TASK GOAL> Among the entries below, find the lines that hold the word "computer" and report them.

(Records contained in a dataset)
━━━━━━━━━━

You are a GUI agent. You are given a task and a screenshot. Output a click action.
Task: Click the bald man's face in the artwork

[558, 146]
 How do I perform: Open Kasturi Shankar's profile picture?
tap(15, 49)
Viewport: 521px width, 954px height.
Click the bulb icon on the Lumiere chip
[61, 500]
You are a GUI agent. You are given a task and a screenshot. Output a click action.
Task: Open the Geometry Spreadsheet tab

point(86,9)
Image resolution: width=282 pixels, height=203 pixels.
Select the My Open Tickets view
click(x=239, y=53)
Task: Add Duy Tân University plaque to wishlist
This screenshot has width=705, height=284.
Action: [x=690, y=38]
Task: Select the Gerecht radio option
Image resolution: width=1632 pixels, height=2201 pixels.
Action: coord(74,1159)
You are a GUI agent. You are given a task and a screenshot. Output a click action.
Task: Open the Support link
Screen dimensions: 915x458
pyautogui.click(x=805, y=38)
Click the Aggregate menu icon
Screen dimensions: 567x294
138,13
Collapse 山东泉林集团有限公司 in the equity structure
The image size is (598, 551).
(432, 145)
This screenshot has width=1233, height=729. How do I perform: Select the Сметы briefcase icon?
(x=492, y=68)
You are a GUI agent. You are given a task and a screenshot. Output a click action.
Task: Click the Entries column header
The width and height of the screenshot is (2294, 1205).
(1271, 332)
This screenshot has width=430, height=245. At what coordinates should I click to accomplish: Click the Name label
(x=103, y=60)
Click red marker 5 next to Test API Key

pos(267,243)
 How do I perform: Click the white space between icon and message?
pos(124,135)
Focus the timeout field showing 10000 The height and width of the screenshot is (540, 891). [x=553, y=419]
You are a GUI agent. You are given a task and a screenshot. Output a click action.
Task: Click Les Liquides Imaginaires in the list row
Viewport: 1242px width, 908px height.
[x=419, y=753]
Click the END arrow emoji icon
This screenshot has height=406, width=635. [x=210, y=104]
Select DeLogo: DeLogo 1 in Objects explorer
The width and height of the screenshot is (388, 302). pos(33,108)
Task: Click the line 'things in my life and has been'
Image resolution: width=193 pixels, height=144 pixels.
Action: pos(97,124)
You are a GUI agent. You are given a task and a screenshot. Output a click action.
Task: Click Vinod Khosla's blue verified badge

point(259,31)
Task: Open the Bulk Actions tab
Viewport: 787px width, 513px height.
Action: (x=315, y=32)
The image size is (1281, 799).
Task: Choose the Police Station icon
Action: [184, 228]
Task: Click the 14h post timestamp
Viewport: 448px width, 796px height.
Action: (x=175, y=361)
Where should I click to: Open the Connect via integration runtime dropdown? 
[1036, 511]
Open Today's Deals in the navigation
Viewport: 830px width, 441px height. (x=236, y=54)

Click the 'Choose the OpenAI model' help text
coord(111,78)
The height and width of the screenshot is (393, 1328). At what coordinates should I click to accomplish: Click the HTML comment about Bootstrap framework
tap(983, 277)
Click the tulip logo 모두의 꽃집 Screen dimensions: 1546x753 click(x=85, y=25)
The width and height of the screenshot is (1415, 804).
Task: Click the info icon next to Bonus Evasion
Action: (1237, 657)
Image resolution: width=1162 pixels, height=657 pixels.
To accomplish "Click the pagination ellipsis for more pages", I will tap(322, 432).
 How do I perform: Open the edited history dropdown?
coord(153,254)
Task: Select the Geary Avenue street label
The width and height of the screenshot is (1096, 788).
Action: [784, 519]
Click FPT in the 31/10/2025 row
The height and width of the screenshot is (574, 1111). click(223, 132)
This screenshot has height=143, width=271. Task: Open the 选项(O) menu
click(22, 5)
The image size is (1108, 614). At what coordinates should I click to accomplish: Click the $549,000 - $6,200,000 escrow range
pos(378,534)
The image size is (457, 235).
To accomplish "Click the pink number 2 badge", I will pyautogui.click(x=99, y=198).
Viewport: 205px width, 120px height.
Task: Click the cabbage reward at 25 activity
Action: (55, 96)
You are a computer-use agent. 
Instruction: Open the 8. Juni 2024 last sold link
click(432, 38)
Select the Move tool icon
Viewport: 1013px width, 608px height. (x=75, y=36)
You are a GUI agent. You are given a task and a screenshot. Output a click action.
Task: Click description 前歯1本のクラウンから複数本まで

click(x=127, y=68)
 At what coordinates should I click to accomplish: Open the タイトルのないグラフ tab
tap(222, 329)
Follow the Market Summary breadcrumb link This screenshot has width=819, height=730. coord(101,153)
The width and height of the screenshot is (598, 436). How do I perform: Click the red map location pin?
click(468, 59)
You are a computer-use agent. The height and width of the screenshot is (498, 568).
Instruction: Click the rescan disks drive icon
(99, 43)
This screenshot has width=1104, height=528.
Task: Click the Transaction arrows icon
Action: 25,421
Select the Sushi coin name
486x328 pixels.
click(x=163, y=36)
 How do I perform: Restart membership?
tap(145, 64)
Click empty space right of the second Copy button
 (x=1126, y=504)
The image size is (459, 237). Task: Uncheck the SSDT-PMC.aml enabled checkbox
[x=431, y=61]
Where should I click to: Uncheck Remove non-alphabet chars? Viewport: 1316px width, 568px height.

━━━━━━━━━━

YOUR RESPONSE>
You are a computer-use agent. 
You are a computer-use agent. The height and width of the screenshot is (498, 568).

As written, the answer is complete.